START RECORDED INFORMATION

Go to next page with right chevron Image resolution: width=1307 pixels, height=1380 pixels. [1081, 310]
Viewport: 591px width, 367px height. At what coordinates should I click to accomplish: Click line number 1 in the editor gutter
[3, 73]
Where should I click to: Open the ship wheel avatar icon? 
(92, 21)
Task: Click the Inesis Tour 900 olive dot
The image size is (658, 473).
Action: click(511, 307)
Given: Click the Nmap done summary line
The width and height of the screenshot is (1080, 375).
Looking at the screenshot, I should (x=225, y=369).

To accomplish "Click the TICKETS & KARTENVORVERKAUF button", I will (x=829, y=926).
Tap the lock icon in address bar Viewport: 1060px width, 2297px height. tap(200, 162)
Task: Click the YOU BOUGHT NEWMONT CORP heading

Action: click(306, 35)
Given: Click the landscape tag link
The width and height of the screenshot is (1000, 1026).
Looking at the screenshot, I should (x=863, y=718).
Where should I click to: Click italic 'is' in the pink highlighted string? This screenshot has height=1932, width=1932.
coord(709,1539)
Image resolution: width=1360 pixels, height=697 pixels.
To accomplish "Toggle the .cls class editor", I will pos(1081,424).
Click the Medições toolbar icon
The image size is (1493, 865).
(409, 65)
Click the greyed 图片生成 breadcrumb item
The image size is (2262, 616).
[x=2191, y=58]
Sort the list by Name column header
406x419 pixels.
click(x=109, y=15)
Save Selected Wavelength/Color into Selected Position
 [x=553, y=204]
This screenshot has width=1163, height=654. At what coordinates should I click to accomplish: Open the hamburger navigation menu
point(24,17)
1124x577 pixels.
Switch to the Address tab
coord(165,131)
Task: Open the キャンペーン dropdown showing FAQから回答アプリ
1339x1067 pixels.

END RECORDED INFORMATION

▶ [WORK ITEM]
Could you reproduce exactly the lines of the entries above, from the one with "The width and height of the screenshot is (1080, 375)." through the one with "Tap the lock", and nothing else?

▶ [ANSWER BOX]
The width and height of the screenshot is (1080, 375).
Looking at the screenshot, I should (x=225, y=369).

To accomplish "Click the TICKETS & KARTENVORVERKAUF button", I will (x=829, y=926).
Tap the lock icon in address bar Viewport: 1060px width, 2297px height. tap(200, 162)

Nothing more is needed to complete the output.